Published 3 issues per year
ISSN Print: 0892-0915
ISSN Online: 2375-0014
The Role of Phospholipases, Cyclooxygenases, and Lipoxygenases in Cerebral Ischemic/Traumatic Injuries
ABSTRACT
Free fatty acids (FFAs) are elevated in the brain following both ischemic and traumatic injury. Phospholipase activation, with the subsequent release of FFAs from membrane phospholipids, is the likely mechanism. In addition to phospholipases A1, B, C, and D, there are at least 19 groups of PLA2, including multiple cytosolic, calcium independent, and secretory isoforms. Phospholipase activity can be regulated by calcium, by phosphorylation, and by agonists binding to G-protein-coupled receptors. These enzymes normally function in the physiological remodeling of cellular membranes, whereby FFAs are removed by phospholipase activity and then reacylated with a different FFA. However, reductions in the cell's ability to maintain normal metabolic function and the resultant fall in ATP levels can cause the failure of reacylation of membrane phospholipids. Alterations to membrane phospholipids would be expected to compromise many cellular functions, including the ability to accumulate excitotoxic amino acids. This review presents evidence for a central role of phospholipases and their products in the etiology of damage following injury to the brain. Phospholipase expression and activity is increased in animal models of cerebral ischemia and trauma. FFA release from the in vivo rat brain is reduced following the application of selective phospholipase inhibitors, and this inhibition also decreases the severity of cortical damage following forebrain ischemia, focal (middle cerebral artery occlusion) ischemia, and cerebral trauma. Mice with knockouts of PLA2 have decreased infarct volumes. Human data demonstrate a correlation between the elevation of CSF FFAs and worsened outcome following stroke, traumatic brain injury, and subarachnoid hemorrhage. The released FFAs, especially arachidonic and docosahexaenoic acids, together with the production of lysophospholipids, can initiate a chain of events which may be responsible for the development of neuronal damage. Inhibitors of both cyclooxygenase and lipoxygenase pathways have been shown to reduce cerebral deficits following ischemia and trauma. These results suggest therapeutic strategies to reduce morbidity following cerebral injury using selective inhibitors of phospholipases, cyclooxygenases, and lipoxygenases, underlining the need for further investigation of their role in the development of cerebral damage.

Records from a data source

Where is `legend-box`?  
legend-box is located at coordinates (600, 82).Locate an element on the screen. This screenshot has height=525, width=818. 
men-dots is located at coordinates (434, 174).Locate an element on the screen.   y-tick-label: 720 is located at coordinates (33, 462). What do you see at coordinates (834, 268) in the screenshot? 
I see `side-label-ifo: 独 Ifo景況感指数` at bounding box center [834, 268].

• **Instructions to follow**: What does the abstract on phospholipases in cerebral injury report about mice with knockouts of PLA2? The records are separate material from the abstract.

• **Written solution**: They have decreased infarct volumes.